Hungary Exempts Mothers Under 30 from Income Tax, Seeks to Boost Births Instead of Migration

 Hungary has exempted young mothers from paying income tax as it continues to expand the package of pro-family formation policies it has introduced as an alternative to mass migration.

With most Western and particularly post-communist societies experiencing low birth rates, the consensus among governments of both the left and the supposed “centre-right” has been to try and replenish ageing communities and fill gaps in the labour market through ever-increasing mass legal immigration and a lax approach to controlling illegal immigration.

A small number of countries led by national conservative governments are pursuing an alternative, more long-term approach of supporting (and rewarding) their own citizens in forming families in an effort to boost natural population growth, however, including Poland and, most especially, Viktor Orbán’s Hungary.

Hungary is continuing to expand its family-friendly policies, despite straitened global economic circumstances, heading in 2023, by exempting women who become mothers before turning 30 from paying income tax.

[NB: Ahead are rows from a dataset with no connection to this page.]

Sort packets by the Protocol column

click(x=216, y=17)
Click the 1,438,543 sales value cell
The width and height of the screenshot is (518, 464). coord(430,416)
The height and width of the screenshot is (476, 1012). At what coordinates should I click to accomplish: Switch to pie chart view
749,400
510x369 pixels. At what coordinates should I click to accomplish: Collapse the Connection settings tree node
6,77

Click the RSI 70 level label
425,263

“According to the government’s calculations, tens of thousands of young mothers with an income could avail themselves of the possibility of tax exemption,” explained Hungary’s Secretary of State for Family Policy, Ágnes Hornung, in a statement provided to Breitbart Europe on Sunday.

“They are eligible not only for the new income tax exemption, but equally for all other forms of family support, including the family tax allowance, the baby expecting support [loan], and the child care fee,” she added. 

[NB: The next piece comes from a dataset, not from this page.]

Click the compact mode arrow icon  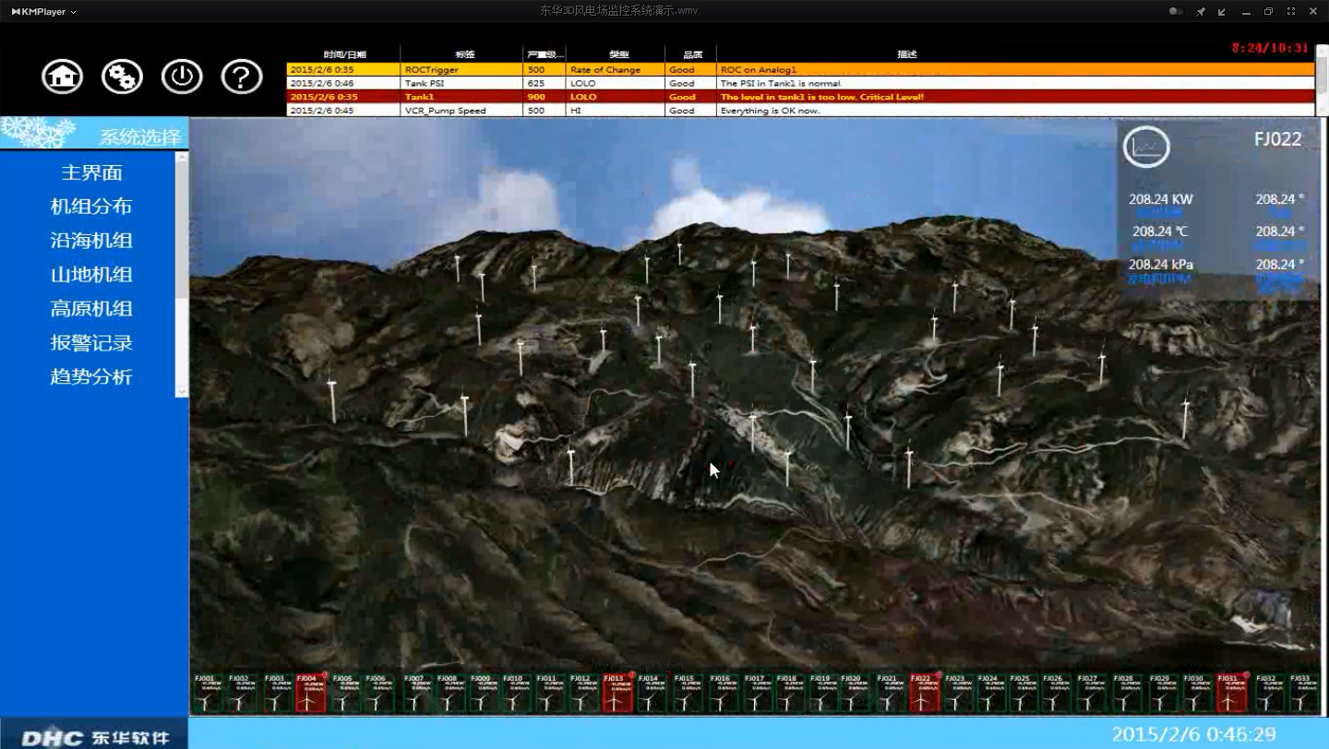pos(1223,12)
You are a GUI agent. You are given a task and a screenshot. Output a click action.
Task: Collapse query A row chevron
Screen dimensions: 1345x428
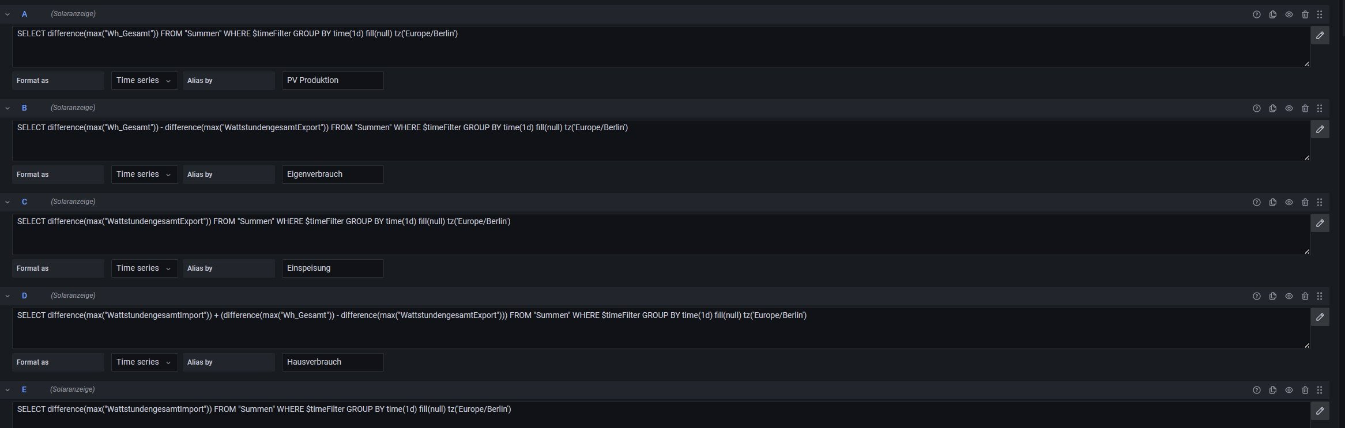[7, 14]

The tax break, which will apply “regardless of whether [the mother is] married, single, or divorced” and last from the 12th week of pregnancy until the end of the year the mother turns 30, is said to have a “dual goal” of “promoting the births of children” and “leave[ing] more money with families”.

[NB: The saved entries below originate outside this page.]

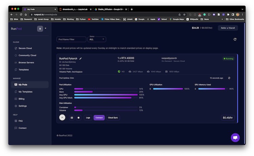Click the stop pod square icon
The height and width of the screenshot is (156, 254).
pyautogui.click(x=79, y=118)
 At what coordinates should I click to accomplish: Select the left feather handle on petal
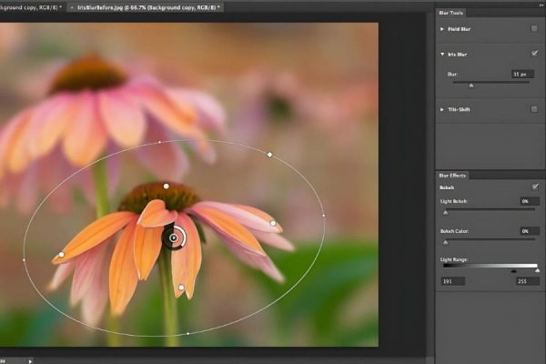[x=61, y=255]
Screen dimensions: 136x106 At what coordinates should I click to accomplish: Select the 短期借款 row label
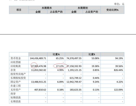tap(16, 98)
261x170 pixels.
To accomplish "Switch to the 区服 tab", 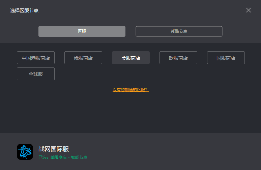I will [82, 31].
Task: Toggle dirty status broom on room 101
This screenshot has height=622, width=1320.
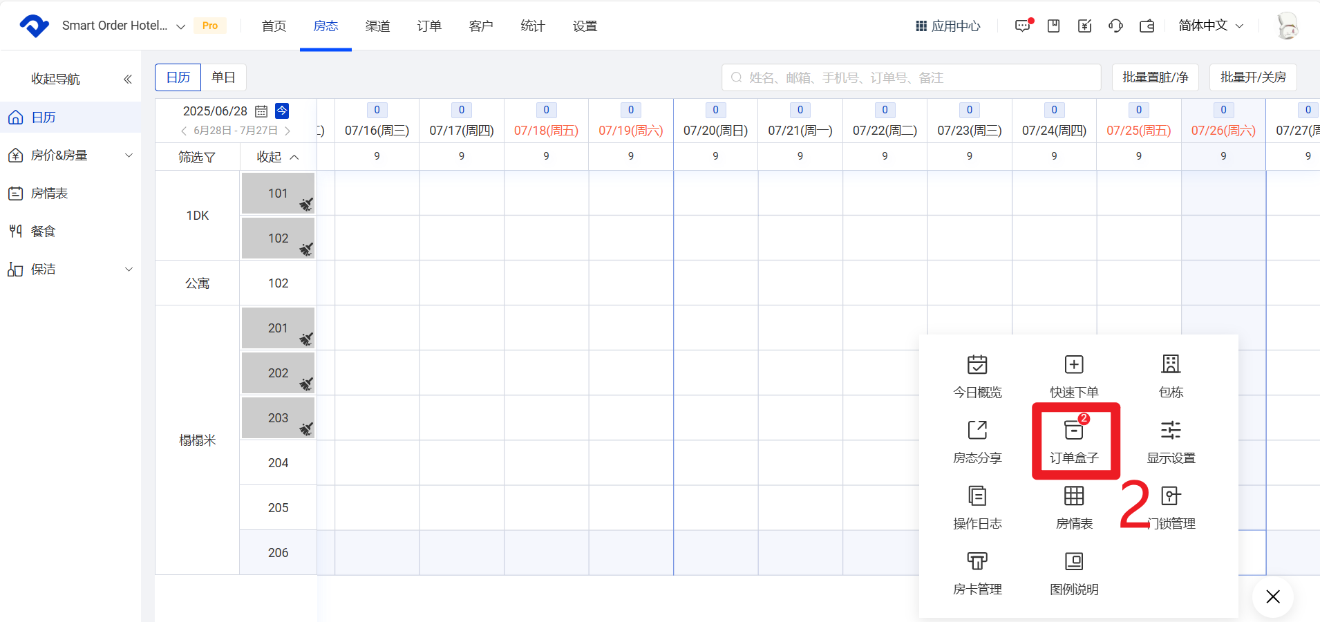Action: [306, 205]
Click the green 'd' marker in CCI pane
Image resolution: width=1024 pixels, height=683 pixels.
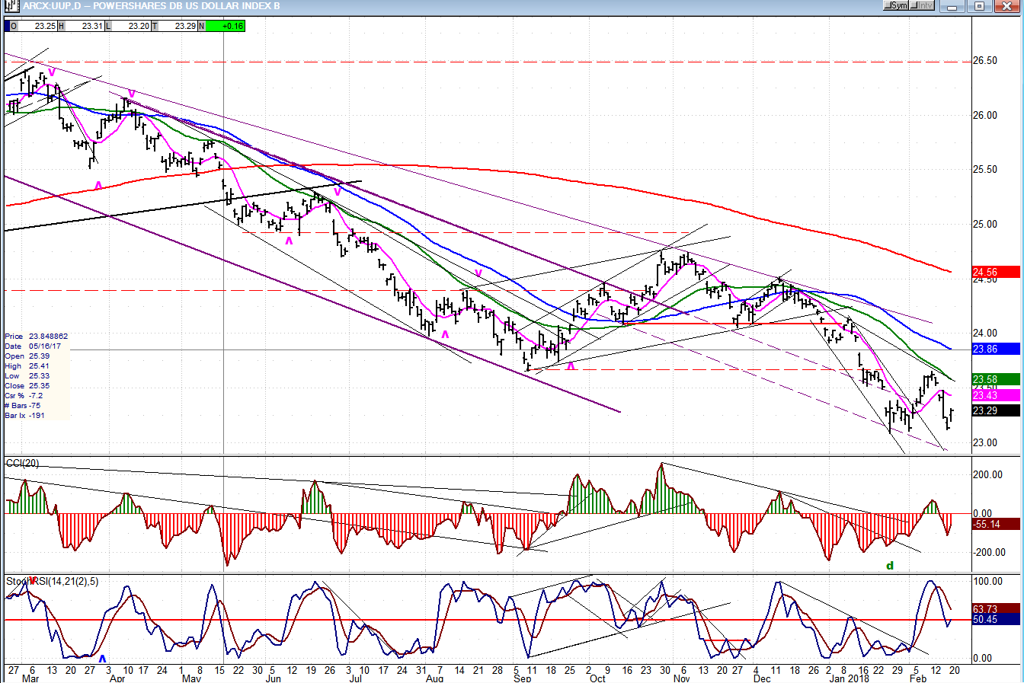pyautogui.click(x=889, y=566)
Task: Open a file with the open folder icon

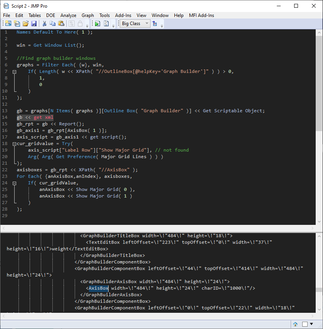Action: 25,23
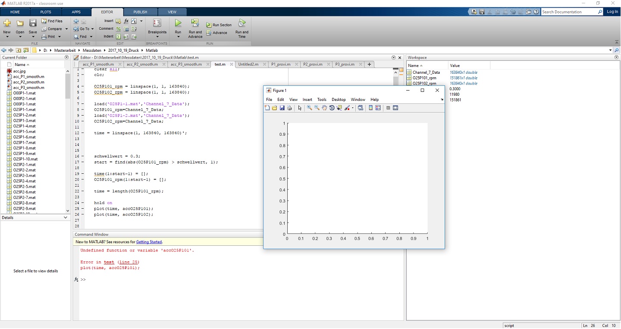Image resolution: width=621 pixels, height=329 pixels.
Task: Click Link Plot icon in figure toolbar
Action: 360,108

Young Hungarians were already exempted from paying income tax until they reach the age of 25 a year ago, in order to discourage emigration and help young people to feel they could consider starting a family without having to take a severe hit to their pockets.

Prime Minister Viktor Orbán has long lamented the fact that “fewer and fewer children are being born throughout Europe” and the fact that, for the most part, “the West [is] responding to this with immigration”.

“Hungarians see this in a different light. We do not need numbers, but Hungarian children,” he insisted in 2019, explaining that, to his mind, “immigration means surrender.”

“If we resign ourselves to the fact that we are unable to sustain ourselves even biologically, by doing so we admit that we are not important even for ourselves,” he explained.

He went significantly further in 2022, saying that, while Western and particularly Western European governments were welcome to try and solve their “population – or depopulation – problems” through “the import of immigrants”, he was dead set against attempting such a solution in Hungary, and would resist the continued efforts of the European Union and its supporters to foist it on his country through schemes such as compulsory migrant redistribution quotas.

“There are countries in Western Europe like the German [left-liberal coalition] government that has just taken office and has written the following into its programme: ‘Germany is an immigrant country.’ I’d rather cut off my own hand than write such a sentence into any government programme,” he vowed.

Orbán indicated that he believes many Westerners stuck with pro-migration governments share his preference for a less diverse, more socially cohesive society later that year, telling an interviewer that he was “happy to welcome foreigners who like the way we think.”

“So can we say ‘Refugees Welcome’?” his interviewer asked, taking a jab at the Hungarian leader’s longstanding opposition to letting migrants cross his country’s southern border.

“Yes, exactly,” Orbán replied. “But from the West! Western Refugees Welcome!”